Maria de Magdala, por exemplo, era um espírito comum, uma irmã cativa da obsessão
e, com certeza, do seu próprio carma; todavia, em tendo a oportunidade que obteve
junto ao Cristo, modificou-se completamente, transformando-se, de fato, num dos
mais belos exemplos de apostolado... Quantos, em contato com Jesus, não souberam
aproveitar o sublime ensejo, qual os nove leprosos que, uma vez curados, sequer
voltaram para agradecer-lhe?!

Todos têm o instante decisivo de sua redenção... É em um certo momento que a


semente começa a germinar e que a flor exala o seu perfume.

Médiuns comuns, espíritos comuns que são, podem fazer de seu singelo trabalho um
apostolado de amor aos semelhantes, crescendo por seus méritos e, não raro, em uma
única existência lograr avançar o que não avançaram em muitas outras.

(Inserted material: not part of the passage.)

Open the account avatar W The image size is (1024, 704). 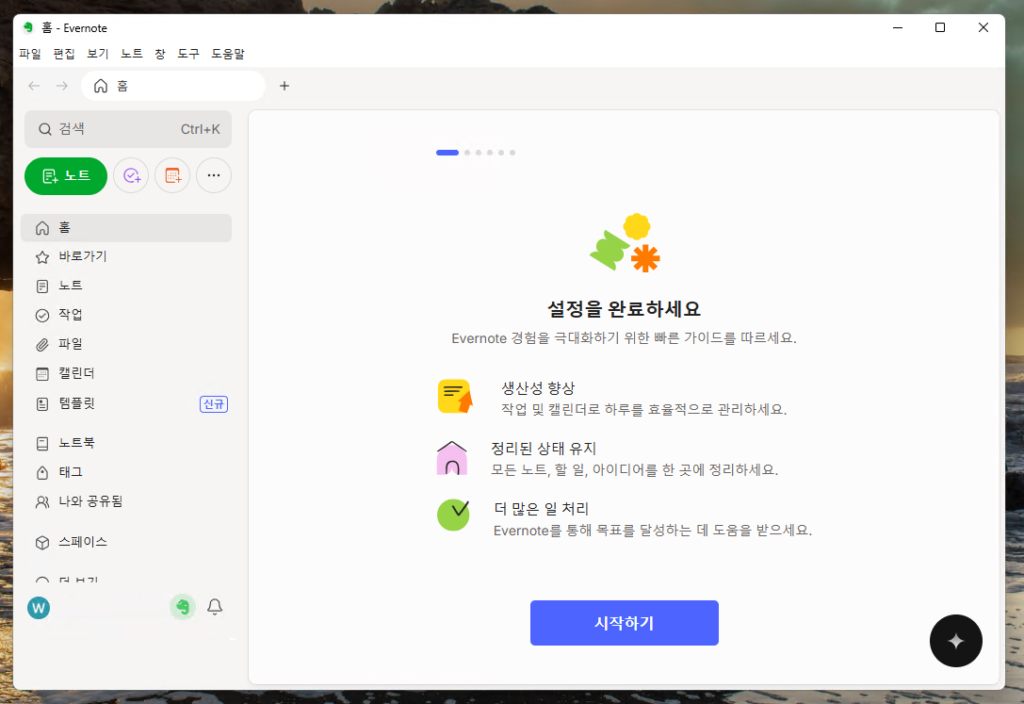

Neste sentido, diríamos que certos tarefeiros da mediunidade são candidatos ao


serviço apostólico, mas não que já estejam a desempenhá-lo no mundo; estão a
caminho, no entanto, evidentemente, lhes falta muito a caminhar...

As credenciais do apostolado hão de ser apresentadas exaustivamente, "com


persistência", e não uma ou outra vez... Mandato mediúnico é, sem dúvida,
prerrogativa de poucos e, dentre estes poucos, pouquíssimos conseguem levar adiante
a sua missão sem distorcê-la, ante o assédio das tentações que se fazem sentir com
todo o seu rigor sobre aquele que pode influenciar muitas almas.

As credenciais do apostolado mediúnico são apresentadas, no dizer de Paulo, "no meio


de vós", no burburinho das lutas humanas, na linha de fogo das dificuldades,
publicamente, e não no insulamento, distante do perigo, no silêncio dos escritórios ou
no comodismo das salas com ar condicionado.

Sobretudo, as credenciais do médium em apostolado serão apresentados pela sua


perseverança no Bem em todos os instantes de sua Vida.